* **GIVEN INSTRUCTION**: Substitute "music player" for "media player" in the lines running from the one containing "Like the 'oj zivote' reply" through the end of the records, keeping everything else the same, and give only those lines with the pictures omitted.

Interface element records:
-- -- --

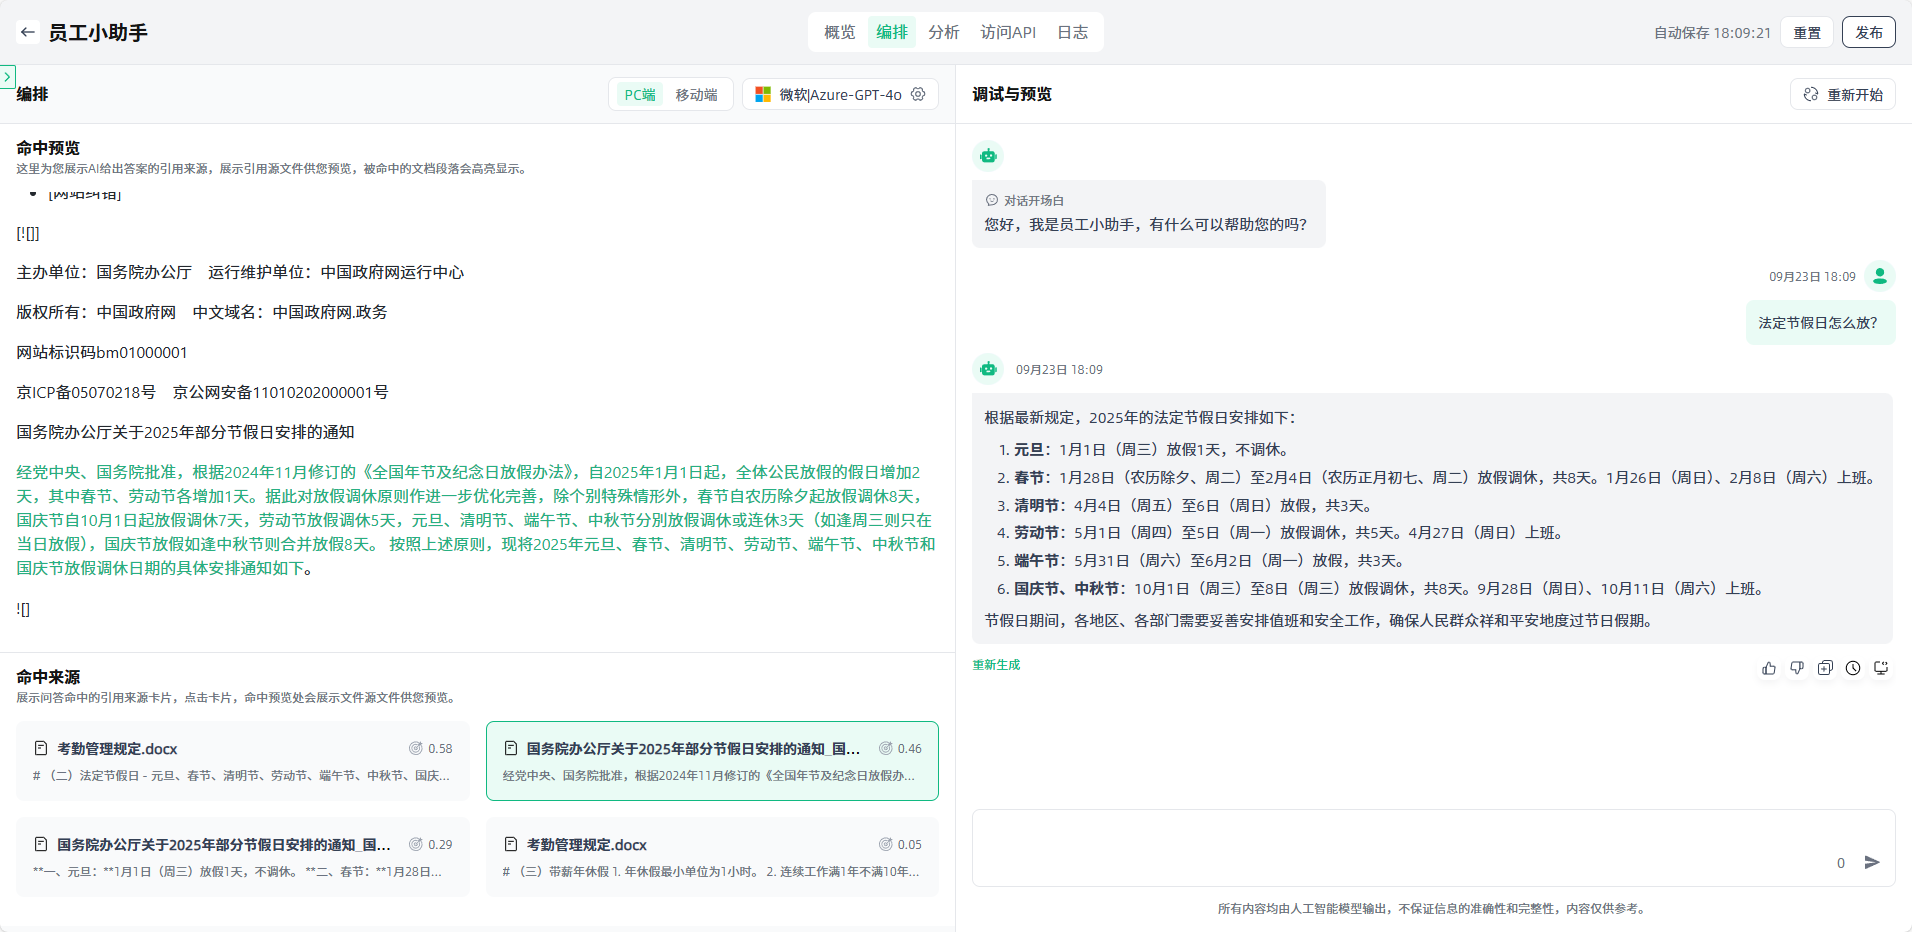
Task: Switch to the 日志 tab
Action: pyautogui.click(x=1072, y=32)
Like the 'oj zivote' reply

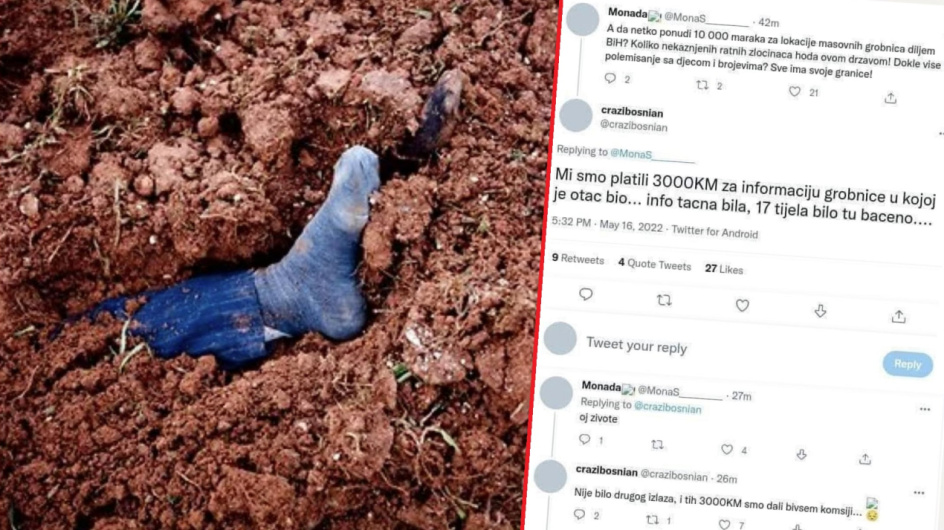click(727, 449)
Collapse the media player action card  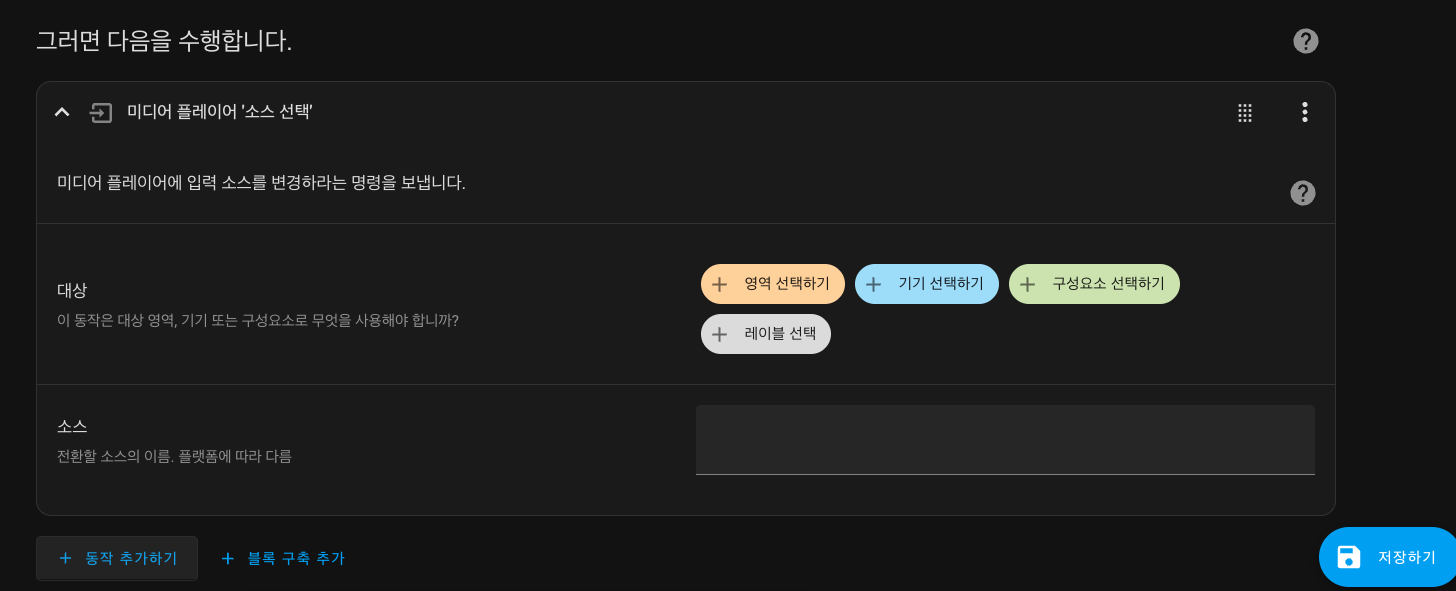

-- -- --

* **OUTPUT FOR THIS EXERCISE**:
Like the 'oj zivote' reply

click(727, 449)
Collapse the music player action card  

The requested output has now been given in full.